Sappiamo tutti che per verificare la nostra immunità acquisita (quella innata non si può finora testare) e accertarsi della eventuale presenza del virus nell’organismo si ricorre rispettivamente ai test sierologici (prelievo ematico dal dito o dalla vena) e all’utilizzo del tampone naso-faringeo.
Quali le eventualità?
Si ricorre all’esempio del semaforo con 4 eventualità:
Semaforo verde: tampone negativo e presenza di anticorpi IgG (immunità in atto).
Il soggetto ha avuto la malattia ma l’ha brillantemente superata. Le perplessità riguardano quanto sia la potenza e l’efficacia di questi anticorpi (immunità attiva) e per quanto perdurino. Sono stati segnalati casi di reinfezioni in pazienti dichiarati guariti.
Semaforo giallo: tampone e anticorpi entrambi negativi. Il soggetto risulta “vergine” non certo ammalato ma suscettibile di infettarsi perché non è venuto minimamente a contatto con il virus.
Semaforo rosso: tampone positivo e assenza di anticorpi IgG. Il paziente sia esso sintomatico o asintomatico, è malato, va posto in isolamento e curato (a casa o in ospedale a seconda della sintomatologia). Deve stare lontano dai pazienti con semaforo giallo.
Semaforo intermedio tra il rosso e il verde (lasso di tempo che intercorre tra il rosso e il verde). Tampone positivo e presenza iniziale di anticorpi (prima IgM e poi IgG). Il paziente è ancora malato ma sta combattendo la sua battaglia per guarire (semaforo verde con negatività del tampone e presenza di anticorpi).
Da quanto detto nessuno dei due test isolato (ossia da solo) ci può dare un veritiero quadro della condizione morbosa infettiva.

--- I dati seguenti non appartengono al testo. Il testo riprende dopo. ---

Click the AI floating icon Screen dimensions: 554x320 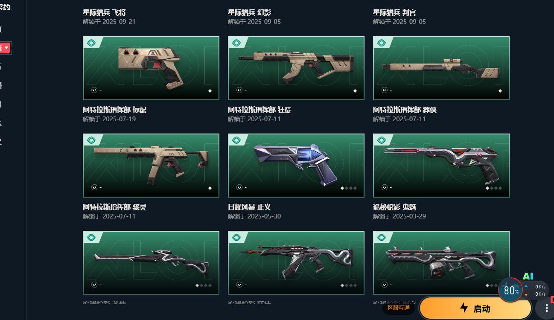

Un tampone isolato negativo, non ripetuto, può essere stato effettuato nel periodo di incubazione della malattia (variabile in genere da 5 ai 14 giorni) e pertanto non essere attendibile (falso negativo).
Alla stessa stregua i soli test sierologici positivi (presenza di anticorpi) in assenza del tampone ci dicono che il soggetto è venuto a contatto con il Covid-19 e sta combattendo ancora oppure ha già vinto la sua battaglia (tampone negativo, semaforo verde).
A mio avviso per avere una patente di immunità (almeno provvisoria, spesso duratura) occorre eseguire entrambi i test.
Lo so che i tamponi naso-faringei sono più costosi ma è in questo campo che vanno soprattutto investite le risorse sanitarie al fine di avere un quadro clinico-epidemiologico chiaro e utile.